Adam Lutz (right) and Benjamin Ross (left), second-year rabbinical students, are creating an Israeli-American online learning experience. Project Zug is an online initiative dedicated to creating, renewing, and strengthening the bonds between the Israeli and American Jews. They explain, "The idea surfaced during our time in Israel for HUC-JIR’s dynamic Year-in-Israel Program. We experienced the urgency for Jewish communities to build one-to-one relations. Both communities, unique in their innovations and challenges, have much to offer the other. How do we move past being merely donors or tourists, and create pathways to engage one another at a deeper level, reflecting on the cycle of our lives, Shabbat, the holidays. We are all striving and struggling with new identities and know too little about the good work the other is doing. Each country is creating a relevant contemporary Jewish culture, however, each country’s culture is developing in diverse directions without significant dialogue. We view Project Zug as a platform for meaningful one-to-one dialogue on text, culture, identity, and tradition."

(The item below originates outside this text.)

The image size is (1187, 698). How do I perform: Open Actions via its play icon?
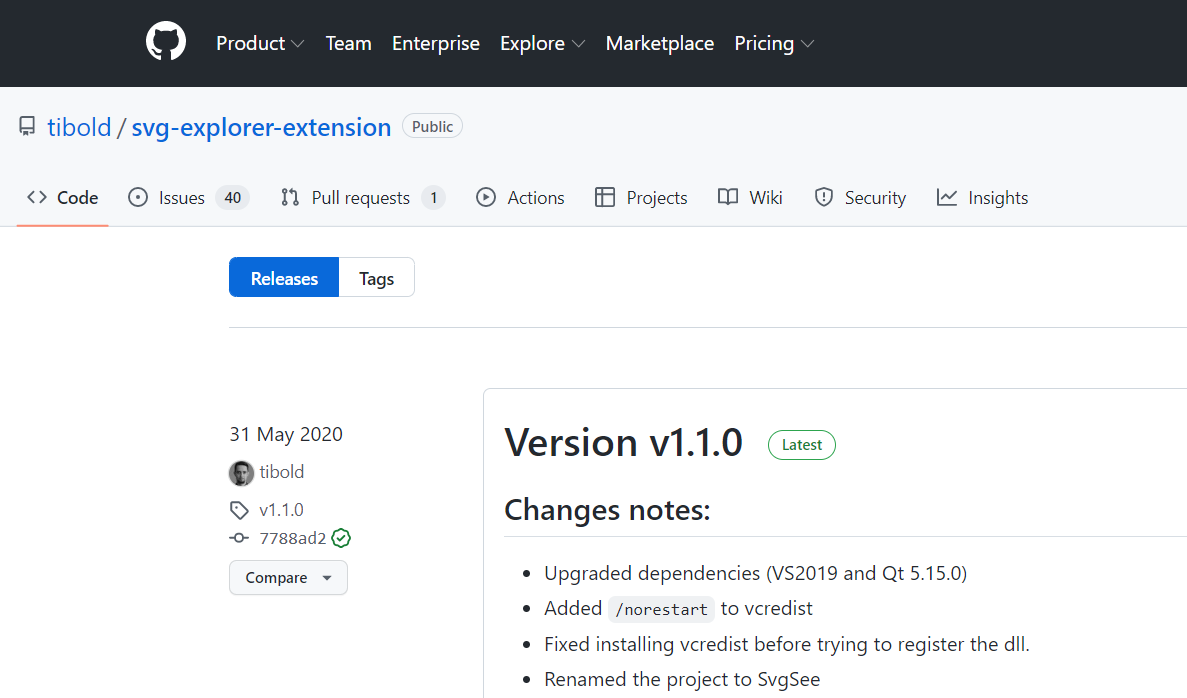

Jonah Zinn, fourth-year rabbinical student, is working on a project to engage young couples and families in the communities between the George Washington Bridge and the Lincoln Tunnel. Over the past decade, hundreds of young Jews have moved to Fort Lee, Edgewater, and other neighborhoods in New Jersey along the Hudson River where there is no organized Reform Jewish presence. Guided by the question “what do we want from our Jewish lives,” this initiative will utilize a community-organizing model to build a Jewish community for young couples and families in this area.
Grantees will present their projects to the student body at a spring community program at HUC-JIR/New York, and the winner will be announced in June 2013. The winning submission will receive a cash prize.
The HUC-JIR/New York celebration of “JIR at 90” will continue with Founders’ Day on March 18, 2013.